The trade conflict between the two largest economies prints oil prices

Oil prices, with the fear of the damage of the trade war between the United States and China, dropped through global growth to the declaration of Washington, its intention to increase economic pressure on Iran. Brent -Ru oil fell by 0.3% to settle at $ 76.2 a barrel, and the Western Texas midst “rough fell by 0.6% to settle on less than $ 73 a barrel.
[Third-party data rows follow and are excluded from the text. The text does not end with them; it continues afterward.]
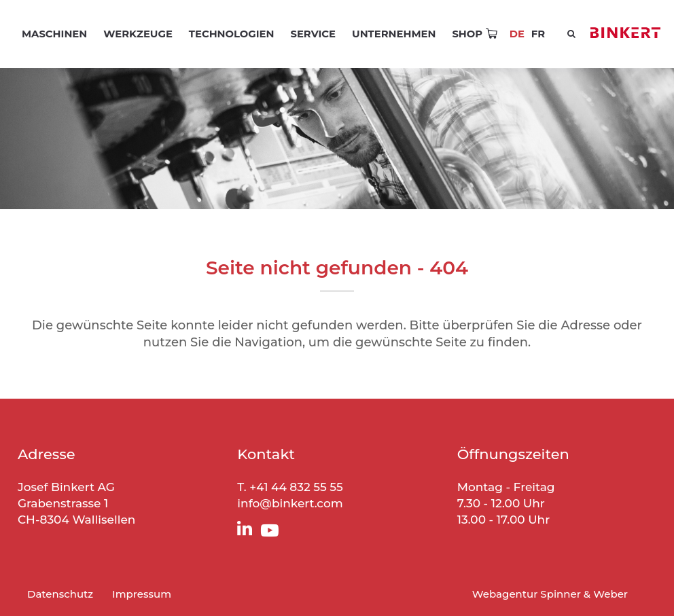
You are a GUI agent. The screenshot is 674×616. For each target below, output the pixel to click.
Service (313, 34)
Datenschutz (60, 594)
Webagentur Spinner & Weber (550, 594)
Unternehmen (393, 34)
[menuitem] (538, 33)
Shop (467, 34)
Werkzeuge (138, 34)
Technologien (232, 34)
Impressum (141, 594)
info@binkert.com (289, 503)
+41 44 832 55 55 (296, 487)
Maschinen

US rough recovered from a previous 3.4% drop, which was driven by the possibility that mutual rates would have reduced to the loss of their loss. Iran. The price levels are temporarily lower than those who ended last year, for the first time this year. -Ligs unilaterally. ”On average, the United States sent about 250,000 barrels of crude to China last year, which is a relatively small size. But the increase in trade disputes between the two largest economies in the world can have a broader impact and this could affect world consumption. The commercial confrontation between the two countries is a contradiction with Trump’s position on Mexico and Canada, as he agreed to postpone the fees prescribed for them, as the two countries agreed to take more strict measures to combat immigration and drug trafficking. This confrontation came at a time when China markets were closed due to the new lunar holiday. Also read: After postponing Trump, it set fees on Canada and Mexico. Did China come? Oil -futures have faced difficult weeks, as prices rose at the beginning of the year due to the cold winter in the Northern Hemisphere, and the recent US sanctions against Russian oil flow, before shrunking the profits after Trump held office, and threatened to impose comprehensive customs definitions that could hinder worldwide growth. Fear of the request also remains, with the decline in manufacturing activity in China, the largest importer of crude oil, unexpectedly for the second consecutive month in January.